Wade wrote as many as 22 detective novels or story collections between 1926 and 1957. This one and Mist on the Saltings were published by Harper Perennial in a series of great re-issues in the Eighties. In their reference book Catalogue of Crime, Barzun and Taylor said about Wade: “Though insufficiently known in the US, Wade is one of the great figures of the classical period. He was not only very productive bit also varied in genre. His plots, characters, situations, and means rank with the best, while his prose has elegance and force.”

 

Mystery Monday – A Touch of Death

Monday, August 11th, 2014

A Touch of Death by Charles Williams

 

Review by Matt B. (BuffaloSavage)

An knee injury kept college football star Lee Scarborough from going pro. At the beginning of this superb noir mystery, he’s on his uppers and ripe for trouble. It finds him in the guise of two beauties. Diana James recruits him to break and enter the house of Madelon Butler who may or may not be sitting on $120,000 that her missing husband embezzled from his employer. Outstanding is the scene in which Lee breaks into the darkened house only to find an utterly plastered Madelon. When she wakes up the next day, Lee finds out she one of the toughest, shrewdest femme fatales a reader has ever met in fiction.
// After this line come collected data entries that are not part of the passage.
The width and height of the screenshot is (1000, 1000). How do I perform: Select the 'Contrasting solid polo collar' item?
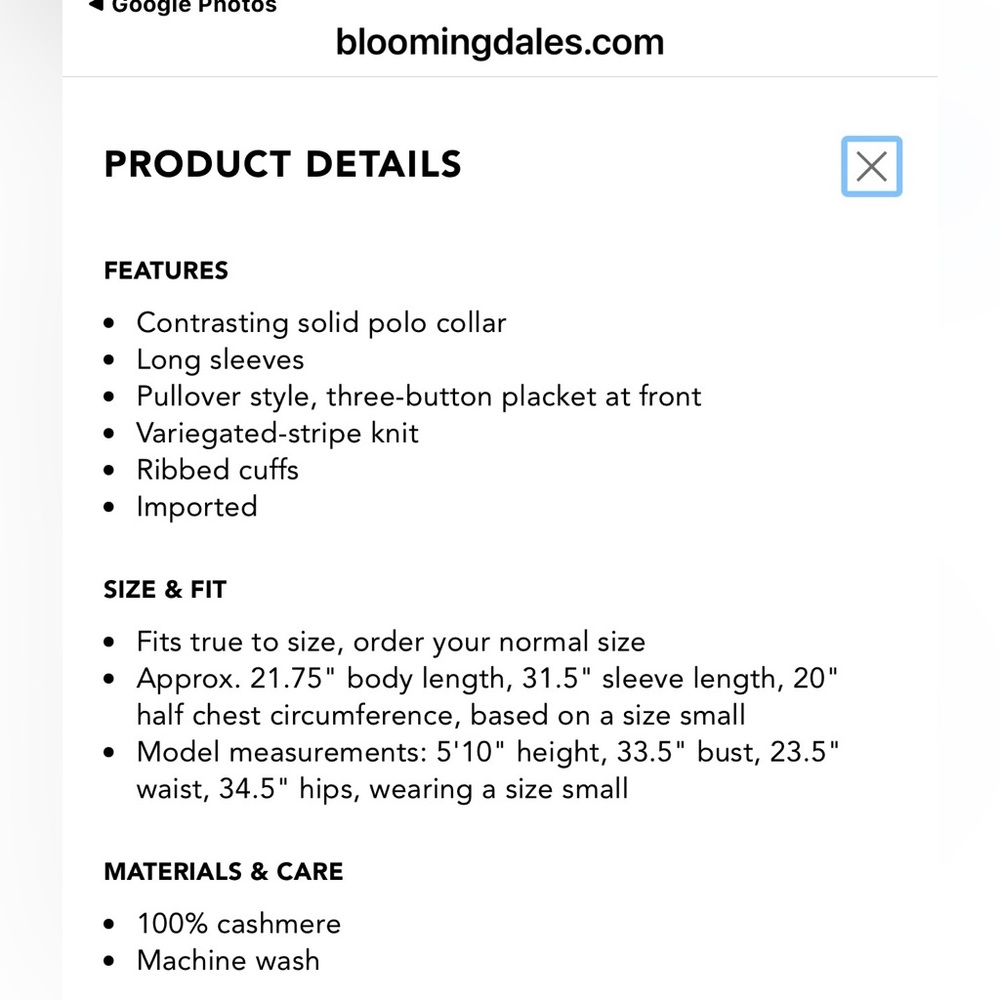321,323
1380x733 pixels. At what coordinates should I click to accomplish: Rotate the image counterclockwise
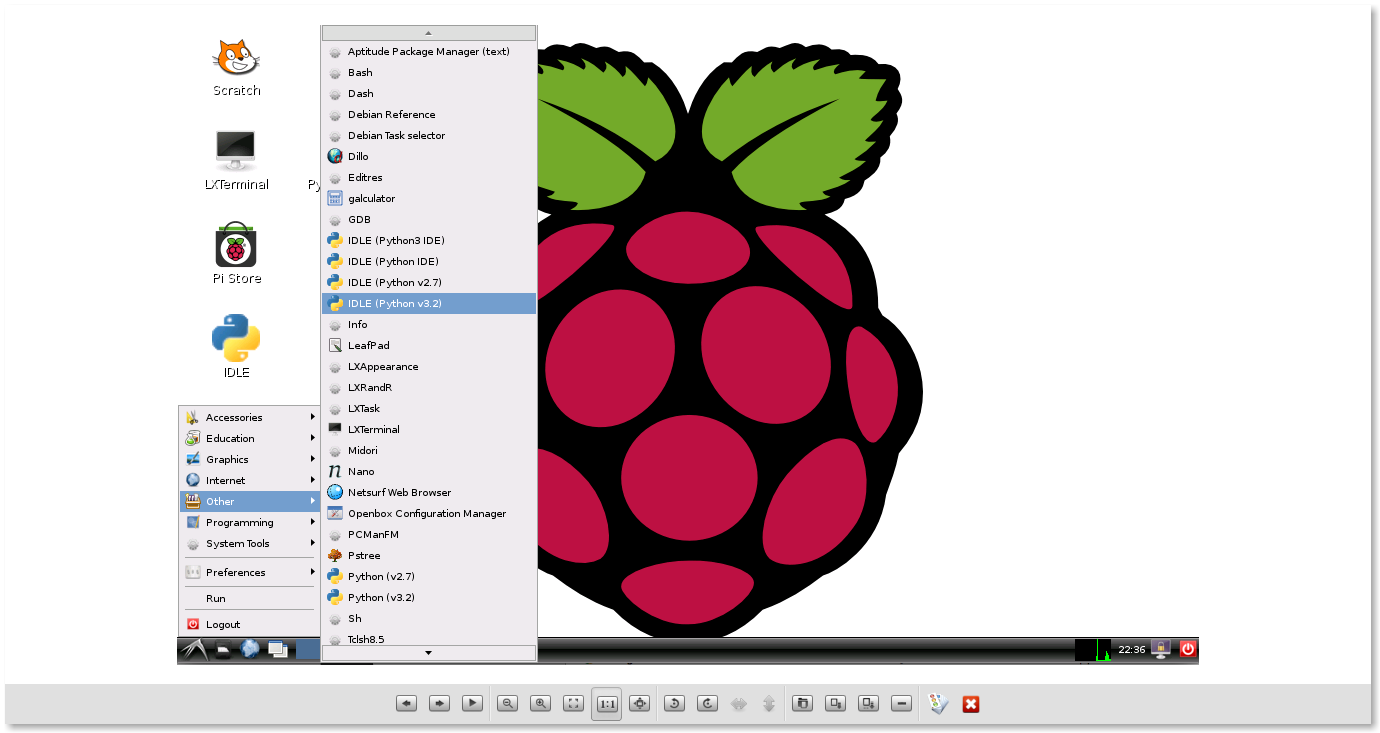(x=674, y=703)
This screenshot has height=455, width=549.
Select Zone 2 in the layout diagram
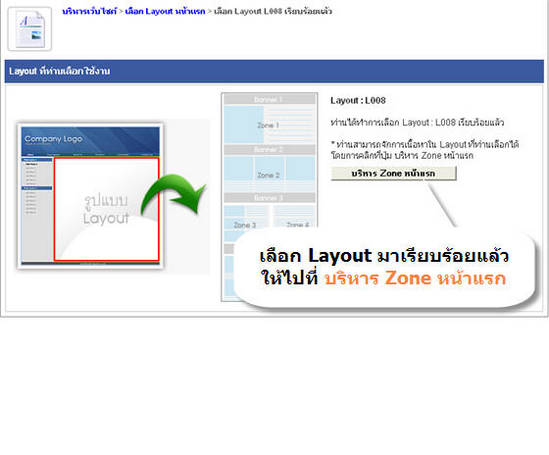269,174
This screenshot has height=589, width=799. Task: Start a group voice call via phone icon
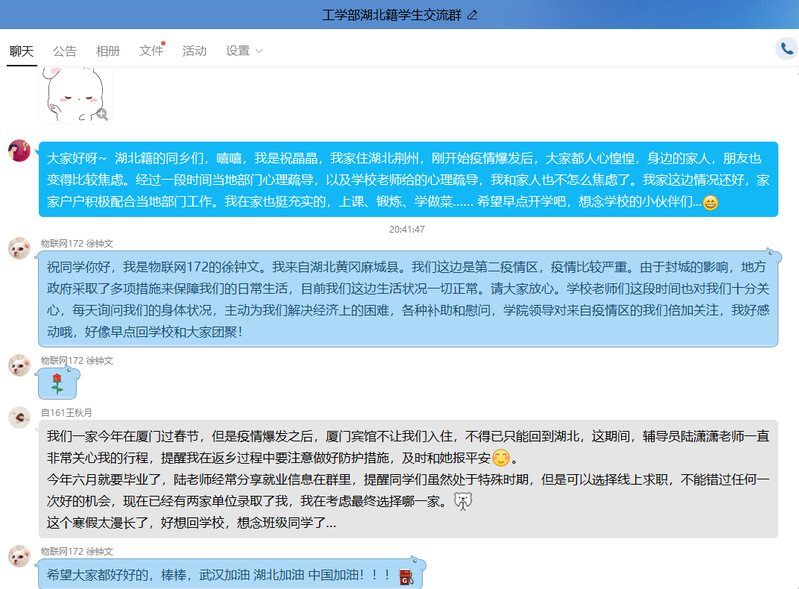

Pulp expert Woody Haut calls Williams the “foremost practitioner” of hard-boiled suspense that sold in the thousands from the mid-1950s to the early 1960s: “So prolific and accomplished a writer was Charles Williams that he single-handedly made many subsequent pulp culture novels seem like little more than parodies.”Williams was from Texas so he was skillful with the homey, apt metaphor: “I drove as if the car was held together with paper clips.” Another fantastic set piece is when Lee and Madelon are trapped in a hunting cabin by unseen sniper skulking in the woods. Williams weaves narrative magic when Lee and Madelon are fleeing the bad guys and the cops, while driving on Florida back-country roads and small towns in darkness black as pitch.

Finally, it’s not just action. Williams has Lee oh-so-gradually go off the rails, from a struggling guy to a thug that beats cops over the head. And for what, as Frances McDormands’ character asked in Fargo, “For a little bit of money. There’s more to life than a little money, you know.”